Rows of pointing data:
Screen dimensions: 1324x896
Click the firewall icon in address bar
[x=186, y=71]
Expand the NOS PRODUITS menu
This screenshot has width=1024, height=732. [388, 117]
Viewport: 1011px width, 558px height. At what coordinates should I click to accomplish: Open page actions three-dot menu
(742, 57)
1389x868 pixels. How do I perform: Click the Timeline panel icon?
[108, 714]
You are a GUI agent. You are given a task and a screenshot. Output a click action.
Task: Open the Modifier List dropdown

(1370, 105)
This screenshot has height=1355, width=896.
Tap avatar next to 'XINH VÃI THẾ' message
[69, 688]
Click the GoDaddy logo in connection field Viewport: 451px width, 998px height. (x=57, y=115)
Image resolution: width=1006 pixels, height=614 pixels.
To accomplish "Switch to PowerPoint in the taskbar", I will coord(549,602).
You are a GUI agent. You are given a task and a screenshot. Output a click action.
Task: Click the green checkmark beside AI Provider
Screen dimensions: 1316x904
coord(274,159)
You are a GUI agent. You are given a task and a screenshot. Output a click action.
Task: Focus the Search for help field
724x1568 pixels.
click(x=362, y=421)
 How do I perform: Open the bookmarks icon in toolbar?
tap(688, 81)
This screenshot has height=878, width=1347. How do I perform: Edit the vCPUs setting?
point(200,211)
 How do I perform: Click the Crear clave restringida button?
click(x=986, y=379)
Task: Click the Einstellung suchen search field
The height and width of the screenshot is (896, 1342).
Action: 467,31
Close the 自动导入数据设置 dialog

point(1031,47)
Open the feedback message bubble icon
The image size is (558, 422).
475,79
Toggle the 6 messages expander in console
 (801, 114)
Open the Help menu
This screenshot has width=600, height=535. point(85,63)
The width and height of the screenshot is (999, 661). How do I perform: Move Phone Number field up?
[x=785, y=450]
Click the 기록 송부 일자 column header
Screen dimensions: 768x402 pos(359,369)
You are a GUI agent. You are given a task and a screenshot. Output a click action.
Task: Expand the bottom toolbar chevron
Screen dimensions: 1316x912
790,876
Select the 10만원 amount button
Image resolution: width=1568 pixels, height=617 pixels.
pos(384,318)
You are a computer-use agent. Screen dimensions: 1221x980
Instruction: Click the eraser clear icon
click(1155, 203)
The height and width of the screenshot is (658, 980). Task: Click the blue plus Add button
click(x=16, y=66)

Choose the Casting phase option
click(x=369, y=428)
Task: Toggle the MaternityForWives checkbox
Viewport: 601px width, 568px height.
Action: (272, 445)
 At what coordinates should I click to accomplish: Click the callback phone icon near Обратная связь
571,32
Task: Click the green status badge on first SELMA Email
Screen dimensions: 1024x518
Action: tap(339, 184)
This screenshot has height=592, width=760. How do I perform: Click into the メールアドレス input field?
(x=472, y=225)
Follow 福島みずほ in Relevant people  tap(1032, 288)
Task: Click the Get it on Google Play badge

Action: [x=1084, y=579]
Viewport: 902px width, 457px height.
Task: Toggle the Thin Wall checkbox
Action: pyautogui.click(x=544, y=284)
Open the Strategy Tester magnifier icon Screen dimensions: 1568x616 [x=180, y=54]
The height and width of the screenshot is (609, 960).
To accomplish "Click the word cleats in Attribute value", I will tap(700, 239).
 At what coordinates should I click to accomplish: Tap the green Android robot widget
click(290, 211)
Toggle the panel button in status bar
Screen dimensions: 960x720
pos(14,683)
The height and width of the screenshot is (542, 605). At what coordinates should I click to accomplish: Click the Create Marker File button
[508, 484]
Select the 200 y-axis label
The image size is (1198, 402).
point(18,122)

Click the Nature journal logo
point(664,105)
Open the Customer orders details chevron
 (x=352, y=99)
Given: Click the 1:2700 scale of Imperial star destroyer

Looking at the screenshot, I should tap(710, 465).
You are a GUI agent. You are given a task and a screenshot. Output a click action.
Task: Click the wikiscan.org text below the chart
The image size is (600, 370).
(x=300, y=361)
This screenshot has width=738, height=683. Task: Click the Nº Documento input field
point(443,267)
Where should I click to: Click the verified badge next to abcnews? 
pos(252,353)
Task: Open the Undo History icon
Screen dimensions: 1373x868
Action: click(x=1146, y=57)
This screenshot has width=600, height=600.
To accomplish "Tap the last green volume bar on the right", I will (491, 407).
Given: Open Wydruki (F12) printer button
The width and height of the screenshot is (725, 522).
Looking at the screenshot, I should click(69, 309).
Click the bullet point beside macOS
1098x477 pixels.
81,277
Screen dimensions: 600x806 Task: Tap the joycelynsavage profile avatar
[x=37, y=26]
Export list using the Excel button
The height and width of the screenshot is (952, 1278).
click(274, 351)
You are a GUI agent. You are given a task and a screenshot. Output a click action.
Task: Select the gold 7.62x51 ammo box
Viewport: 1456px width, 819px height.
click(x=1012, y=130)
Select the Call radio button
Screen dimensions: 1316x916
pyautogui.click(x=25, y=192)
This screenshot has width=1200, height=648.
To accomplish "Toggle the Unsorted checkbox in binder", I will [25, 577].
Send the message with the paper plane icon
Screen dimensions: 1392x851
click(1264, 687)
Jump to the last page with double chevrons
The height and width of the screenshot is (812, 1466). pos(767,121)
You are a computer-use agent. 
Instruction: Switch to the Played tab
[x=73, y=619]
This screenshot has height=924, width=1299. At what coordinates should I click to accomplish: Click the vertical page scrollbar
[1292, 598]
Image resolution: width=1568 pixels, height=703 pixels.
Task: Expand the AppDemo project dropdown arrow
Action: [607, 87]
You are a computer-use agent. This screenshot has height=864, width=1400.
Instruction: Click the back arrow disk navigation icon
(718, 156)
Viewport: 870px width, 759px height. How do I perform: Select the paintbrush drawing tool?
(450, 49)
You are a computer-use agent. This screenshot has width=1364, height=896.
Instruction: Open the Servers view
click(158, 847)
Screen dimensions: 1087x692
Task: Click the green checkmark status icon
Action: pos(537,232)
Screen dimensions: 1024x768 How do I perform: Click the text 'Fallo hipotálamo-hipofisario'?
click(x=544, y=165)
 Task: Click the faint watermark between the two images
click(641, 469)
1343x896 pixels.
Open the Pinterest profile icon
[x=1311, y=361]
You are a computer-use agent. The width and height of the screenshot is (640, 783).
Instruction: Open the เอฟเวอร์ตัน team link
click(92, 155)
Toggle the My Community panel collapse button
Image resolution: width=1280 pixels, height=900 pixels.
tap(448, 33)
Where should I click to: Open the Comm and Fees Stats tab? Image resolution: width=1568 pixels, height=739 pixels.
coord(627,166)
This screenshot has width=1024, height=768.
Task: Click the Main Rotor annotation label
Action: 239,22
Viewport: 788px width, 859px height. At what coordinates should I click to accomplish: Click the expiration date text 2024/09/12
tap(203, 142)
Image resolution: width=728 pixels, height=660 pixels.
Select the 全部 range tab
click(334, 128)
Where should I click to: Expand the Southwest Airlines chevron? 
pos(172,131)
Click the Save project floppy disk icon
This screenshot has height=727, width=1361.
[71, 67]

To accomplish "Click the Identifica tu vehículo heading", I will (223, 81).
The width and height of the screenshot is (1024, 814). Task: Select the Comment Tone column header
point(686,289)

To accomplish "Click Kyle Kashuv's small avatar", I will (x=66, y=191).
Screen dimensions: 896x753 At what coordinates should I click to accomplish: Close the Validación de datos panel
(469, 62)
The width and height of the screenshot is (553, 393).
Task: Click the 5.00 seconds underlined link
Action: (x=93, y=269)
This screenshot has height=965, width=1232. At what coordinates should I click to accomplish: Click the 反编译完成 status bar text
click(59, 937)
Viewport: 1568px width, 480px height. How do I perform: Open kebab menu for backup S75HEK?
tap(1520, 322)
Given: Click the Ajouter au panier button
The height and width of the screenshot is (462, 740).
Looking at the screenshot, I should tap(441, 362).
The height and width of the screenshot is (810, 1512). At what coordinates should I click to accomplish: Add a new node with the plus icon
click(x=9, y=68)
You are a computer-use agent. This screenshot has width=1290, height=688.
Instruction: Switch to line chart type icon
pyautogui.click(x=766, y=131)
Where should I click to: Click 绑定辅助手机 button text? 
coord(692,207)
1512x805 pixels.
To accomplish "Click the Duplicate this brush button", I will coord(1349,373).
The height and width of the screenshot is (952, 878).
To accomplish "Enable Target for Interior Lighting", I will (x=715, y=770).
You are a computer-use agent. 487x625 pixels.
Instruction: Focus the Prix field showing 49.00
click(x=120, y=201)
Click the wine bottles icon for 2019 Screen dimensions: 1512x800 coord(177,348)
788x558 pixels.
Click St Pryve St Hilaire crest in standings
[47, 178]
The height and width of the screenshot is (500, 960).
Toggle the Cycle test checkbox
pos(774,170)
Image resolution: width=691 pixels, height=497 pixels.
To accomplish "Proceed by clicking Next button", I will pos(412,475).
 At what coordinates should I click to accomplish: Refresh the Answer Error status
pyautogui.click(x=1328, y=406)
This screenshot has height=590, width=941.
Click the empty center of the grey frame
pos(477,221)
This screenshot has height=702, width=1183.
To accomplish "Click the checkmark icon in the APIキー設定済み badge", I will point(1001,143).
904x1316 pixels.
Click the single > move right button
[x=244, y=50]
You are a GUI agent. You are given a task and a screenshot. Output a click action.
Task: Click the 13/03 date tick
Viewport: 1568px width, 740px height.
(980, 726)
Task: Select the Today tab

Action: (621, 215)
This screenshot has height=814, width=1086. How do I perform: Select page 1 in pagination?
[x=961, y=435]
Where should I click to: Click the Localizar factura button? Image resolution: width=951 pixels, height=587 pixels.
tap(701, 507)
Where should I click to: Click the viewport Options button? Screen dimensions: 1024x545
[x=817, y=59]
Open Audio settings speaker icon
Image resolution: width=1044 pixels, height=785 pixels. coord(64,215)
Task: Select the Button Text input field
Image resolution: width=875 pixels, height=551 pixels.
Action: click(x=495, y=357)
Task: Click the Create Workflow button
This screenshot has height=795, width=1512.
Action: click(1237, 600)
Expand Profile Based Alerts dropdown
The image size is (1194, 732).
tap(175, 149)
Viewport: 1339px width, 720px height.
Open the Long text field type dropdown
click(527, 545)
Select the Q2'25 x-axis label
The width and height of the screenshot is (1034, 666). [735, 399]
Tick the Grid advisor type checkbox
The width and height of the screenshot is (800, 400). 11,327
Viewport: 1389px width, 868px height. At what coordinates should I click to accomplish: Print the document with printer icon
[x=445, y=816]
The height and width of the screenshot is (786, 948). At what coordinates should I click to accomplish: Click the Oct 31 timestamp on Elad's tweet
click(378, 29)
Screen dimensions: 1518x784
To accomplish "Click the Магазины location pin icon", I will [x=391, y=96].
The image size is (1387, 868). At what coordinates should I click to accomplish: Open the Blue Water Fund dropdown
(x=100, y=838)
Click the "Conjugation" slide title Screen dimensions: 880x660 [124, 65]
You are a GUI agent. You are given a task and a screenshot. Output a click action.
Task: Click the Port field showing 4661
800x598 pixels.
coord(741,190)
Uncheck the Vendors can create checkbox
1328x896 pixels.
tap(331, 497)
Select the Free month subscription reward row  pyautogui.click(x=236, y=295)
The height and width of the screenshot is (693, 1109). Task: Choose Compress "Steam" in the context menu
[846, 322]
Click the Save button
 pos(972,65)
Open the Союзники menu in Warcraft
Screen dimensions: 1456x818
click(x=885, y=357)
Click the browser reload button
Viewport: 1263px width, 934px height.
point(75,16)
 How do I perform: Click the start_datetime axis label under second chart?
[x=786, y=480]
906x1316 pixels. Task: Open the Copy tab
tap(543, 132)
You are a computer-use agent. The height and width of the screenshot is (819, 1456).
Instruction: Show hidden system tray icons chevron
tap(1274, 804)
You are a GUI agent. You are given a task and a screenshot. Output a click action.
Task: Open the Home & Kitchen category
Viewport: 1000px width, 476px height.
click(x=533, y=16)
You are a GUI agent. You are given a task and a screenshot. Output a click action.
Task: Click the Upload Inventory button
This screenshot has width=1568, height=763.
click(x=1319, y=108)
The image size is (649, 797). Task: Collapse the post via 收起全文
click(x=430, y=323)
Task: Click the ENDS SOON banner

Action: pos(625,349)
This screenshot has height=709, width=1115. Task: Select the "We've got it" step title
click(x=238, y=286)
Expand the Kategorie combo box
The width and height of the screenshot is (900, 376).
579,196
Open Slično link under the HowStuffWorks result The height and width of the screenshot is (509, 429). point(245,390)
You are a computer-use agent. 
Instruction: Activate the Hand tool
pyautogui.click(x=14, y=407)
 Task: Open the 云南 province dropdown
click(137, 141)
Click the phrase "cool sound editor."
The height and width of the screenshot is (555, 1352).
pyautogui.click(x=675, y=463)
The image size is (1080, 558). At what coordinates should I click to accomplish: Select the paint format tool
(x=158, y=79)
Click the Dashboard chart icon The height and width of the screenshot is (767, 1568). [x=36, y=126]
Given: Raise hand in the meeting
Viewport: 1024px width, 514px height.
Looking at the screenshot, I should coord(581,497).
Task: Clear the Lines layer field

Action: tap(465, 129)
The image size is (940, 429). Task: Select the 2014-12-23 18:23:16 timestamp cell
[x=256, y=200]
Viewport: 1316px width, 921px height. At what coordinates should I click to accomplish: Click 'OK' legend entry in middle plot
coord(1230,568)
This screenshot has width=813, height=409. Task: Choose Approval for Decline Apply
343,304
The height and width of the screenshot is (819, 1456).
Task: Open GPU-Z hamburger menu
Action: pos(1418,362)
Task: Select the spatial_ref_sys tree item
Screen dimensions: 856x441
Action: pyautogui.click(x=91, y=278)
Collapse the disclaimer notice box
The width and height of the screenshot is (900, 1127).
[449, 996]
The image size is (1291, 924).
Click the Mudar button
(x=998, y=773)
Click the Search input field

The exercise:
Please rewrite only the lines of the records from the one containing "Open the Strategy" through the one containing "click(290, 211)", swapping "cleats" for "sandals" and leaving everything else unchanged.

Response below:
Open the Strategy Tester magnifier icon Screen dimensions: 1568x616 [x=180, y=54]
The height and width of the screenshot is (609, 960).
To accomplish "Click the word sandals in Attribute value", I will tap(700, 239).
 At what coordinates should I click to accomplish: Tap the green Android robot widget
click(290, 211)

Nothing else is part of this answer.